SOURCE MATERIAL

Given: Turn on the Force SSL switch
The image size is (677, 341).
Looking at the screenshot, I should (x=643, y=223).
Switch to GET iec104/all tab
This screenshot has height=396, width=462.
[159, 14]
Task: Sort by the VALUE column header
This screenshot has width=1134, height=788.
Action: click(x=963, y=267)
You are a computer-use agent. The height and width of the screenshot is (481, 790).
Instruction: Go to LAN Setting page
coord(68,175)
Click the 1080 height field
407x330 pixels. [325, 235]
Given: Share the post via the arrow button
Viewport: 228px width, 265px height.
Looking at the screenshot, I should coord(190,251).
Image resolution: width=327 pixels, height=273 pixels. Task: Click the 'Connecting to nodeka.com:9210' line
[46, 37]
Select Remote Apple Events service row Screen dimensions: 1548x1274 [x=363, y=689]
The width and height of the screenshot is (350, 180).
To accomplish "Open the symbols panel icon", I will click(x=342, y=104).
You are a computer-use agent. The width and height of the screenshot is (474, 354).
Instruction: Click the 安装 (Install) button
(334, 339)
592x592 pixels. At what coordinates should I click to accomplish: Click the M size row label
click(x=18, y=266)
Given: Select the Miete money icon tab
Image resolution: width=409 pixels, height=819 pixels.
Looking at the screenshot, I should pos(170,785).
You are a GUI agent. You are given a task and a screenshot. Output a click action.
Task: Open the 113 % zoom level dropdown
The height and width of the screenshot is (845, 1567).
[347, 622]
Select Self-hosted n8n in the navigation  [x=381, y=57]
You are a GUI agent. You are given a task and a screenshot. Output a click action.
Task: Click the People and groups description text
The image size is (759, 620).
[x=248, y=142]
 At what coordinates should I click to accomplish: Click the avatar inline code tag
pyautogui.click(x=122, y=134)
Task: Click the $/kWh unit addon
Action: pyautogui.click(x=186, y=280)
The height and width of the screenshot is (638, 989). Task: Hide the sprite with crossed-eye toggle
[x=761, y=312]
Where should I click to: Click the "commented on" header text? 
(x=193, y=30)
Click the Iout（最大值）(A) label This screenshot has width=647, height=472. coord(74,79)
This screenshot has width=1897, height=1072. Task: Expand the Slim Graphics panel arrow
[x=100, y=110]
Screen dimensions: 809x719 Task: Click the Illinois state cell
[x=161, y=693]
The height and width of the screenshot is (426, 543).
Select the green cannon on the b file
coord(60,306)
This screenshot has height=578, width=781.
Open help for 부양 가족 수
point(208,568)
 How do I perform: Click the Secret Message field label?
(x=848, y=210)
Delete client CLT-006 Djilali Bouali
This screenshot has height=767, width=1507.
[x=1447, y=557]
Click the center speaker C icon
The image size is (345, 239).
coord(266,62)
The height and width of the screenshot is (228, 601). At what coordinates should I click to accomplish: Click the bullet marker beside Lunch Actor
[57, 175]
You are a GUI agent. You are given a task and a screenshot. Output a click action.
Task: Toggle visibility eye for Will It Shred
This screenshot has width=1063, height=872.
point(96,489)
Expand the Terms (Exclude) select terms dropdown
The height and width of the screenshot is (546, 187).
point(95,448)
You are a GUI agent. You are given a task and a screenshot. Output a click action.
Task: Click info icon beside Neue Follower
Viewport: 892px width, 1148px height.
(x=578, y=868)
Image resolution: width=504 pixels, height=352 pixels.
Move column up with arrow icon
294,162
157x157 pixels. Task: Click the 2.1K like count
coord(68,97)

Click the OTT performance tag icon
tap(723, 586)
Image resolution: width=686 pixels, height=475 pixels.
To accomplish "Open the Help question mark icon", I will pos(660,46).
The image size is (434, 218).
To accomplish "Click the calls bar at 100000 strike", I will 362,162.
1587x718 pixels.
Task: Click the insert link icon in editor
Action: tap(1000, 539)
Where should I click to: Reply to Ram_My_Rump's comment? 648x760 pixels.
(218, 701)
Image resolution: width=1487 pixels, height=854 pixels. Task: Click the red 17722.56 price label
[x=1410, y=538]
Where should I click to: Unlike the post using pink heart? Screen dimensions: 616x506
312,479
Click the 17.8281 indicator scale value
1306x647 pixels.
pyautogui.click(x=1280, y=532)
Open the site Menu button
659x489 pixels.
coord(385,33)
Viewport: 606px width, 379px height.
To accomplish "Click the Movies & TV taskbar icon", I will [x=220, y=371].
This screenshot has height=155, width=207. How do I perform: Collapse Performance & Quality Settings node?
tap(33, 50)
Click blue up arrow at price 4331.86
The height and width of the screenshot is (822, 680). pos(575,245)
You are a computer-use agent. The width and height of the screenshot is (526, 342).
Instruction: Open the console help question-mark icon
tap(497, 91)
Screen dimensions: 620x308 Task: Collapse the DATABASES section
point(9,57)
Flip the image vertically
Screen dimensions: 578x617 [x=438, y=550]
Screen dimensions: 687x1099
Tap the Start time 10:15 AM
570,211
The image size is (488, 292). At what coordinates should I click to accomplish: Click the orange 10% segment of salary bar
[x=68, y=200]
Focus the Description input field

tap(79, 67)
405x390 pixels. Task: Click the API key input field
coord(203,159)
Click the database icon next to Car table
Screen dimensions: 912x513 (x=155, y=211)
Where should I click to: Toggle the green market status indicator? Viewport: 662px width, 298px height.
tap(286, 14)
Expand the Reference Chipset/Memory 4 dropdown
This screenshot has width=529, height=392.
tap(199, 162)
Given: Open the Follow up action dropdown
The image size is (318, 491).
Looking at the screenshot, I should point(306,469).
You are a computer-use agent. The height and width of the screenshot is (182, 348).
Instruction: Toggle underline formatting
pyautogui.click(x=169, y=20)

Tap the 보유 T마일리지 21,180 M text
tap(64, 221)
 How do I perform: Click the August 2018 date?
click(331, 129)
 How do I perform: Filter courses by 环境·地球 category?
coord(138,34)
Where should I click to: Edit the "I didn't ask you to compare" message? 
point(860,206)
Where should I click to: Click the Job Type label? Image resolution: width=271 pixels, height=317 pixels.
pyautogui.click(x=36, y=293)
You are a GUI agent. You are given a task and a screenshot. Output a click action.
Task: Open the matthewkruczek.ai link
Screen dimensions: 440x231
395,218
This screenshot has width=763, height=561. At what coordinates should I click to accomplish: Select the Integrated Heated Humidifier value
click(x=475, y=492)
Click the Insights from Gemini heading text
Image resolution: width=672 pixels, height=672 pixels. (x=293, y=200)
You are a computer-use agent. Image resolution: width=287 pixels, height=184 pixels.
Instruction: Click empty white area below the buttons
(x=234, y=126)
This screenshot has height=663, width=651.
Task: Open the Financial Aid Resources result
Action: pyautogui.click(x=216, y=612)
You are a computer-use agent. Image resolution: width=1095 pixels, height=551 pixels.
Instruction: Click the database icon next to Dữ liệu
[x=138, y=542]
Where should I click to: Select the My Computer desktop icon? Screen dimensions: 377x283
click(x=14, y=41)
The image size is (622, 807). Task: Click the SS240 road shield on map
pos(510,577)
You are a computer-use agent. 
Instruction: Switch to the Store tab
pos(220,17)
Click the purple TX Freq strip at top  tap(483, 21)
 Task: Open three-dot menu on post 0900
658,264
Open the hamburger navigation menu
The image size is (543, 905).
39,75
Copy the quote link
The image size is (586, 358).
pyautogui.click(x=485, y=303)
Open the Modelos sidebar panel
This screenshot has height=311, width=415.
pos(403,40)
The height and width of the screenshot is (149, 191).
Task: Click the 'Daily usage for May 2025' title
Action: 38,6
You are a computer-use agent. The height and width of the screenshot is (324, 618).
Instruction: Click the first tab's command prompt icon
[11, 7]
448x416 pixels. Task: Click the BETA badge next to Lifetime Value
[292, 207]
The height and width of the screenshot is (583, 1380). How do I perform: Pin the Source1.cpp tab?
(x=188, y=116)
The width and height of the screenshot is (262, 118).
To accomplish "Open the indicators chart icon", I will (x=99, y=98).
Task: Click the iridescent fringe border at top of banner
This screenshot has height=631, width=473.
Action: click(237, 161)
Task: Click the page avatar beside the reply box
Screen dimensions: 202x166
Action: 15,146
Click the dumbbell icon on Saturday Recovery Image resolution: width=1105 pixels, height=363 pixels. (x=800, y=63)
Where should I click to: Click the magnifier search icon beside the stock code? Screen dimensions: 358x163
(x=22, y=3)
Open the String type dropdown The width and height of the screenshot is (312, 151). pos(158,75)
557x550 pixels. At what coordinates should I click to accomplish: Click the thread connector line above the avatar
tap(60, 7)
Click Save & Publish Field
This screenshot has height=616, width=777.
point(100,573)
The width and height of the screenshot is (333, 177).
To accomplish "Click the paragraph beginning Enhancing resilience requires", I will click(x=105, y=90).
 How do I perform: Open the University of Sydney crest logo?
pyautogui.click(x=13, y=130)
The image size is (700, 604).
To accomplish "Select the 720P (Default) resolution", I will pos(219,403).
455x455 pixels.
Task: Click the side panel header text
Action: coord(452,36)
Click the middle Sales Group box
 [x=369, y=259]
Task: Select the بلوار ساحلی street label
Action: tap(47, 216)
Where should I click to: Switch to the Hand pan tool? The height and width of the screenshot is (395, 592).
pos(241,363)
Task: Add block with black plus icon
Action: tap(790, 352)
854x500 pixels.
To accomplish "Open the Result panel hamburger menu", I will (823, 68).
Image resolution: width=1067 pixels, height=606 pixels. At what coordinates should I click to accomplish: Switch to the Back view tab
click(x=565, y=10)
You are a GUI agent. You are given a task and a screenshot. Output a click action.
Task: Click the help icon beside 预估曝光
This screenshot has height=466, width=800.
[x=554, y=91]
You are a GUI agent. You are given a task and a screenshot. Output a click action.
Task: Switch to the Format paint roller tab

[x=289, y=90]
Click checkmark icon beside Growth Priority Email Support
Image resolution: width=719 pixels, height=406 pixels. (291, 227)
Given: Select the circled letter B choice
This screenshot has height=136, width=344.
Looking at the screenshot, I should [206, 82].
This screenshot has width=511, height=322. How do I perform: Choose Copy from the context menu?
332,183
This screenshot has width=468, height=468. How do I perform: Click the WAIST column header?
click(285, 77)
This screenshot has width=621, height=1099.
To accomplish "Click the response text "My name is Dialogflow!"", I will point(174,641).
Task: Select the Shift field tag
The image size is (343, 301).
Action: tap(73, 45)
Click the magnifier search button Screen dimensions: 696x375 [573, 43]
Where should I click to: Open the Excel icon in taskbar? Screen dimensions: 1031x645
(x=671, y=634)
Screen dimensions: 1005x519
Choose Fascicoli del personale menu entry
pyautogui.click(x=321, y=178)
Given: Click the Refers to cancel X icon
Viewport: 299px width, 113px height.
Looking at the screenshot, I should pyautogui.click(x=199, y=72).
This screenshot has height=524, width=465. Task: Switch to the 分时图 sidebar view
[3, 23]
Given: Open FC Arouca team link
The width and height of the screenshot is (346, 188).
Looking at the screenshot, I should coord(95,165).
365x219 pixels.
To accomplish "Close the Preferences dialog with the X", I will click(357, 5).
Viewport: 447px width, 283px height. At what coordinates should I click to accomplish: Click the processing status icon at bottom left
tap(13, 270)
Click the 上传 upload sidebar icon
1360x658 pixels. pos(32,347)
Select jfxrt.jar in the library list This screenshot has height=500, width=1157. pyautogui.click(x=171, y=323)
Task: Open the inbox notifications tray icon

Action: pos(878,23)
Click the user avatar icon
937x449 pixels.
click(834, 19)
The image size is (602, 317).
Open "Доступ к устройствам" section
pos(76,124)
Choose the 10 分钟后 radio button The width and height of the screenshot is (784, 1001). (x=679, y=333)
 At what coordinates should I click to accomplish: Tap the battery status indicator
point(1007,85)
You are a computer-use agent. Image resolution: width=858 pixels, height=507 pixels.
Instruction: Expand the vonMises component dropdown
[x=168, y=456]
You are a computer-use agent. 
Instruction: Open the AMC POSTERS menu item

TASK BRIEF
Look through the material above for "navigation" and copy the lines that have it.

COMPLETED EXERCISE
Select Self-hosted n8n in the navigation  [x=381, y=57]
Open the hamburger navigation menu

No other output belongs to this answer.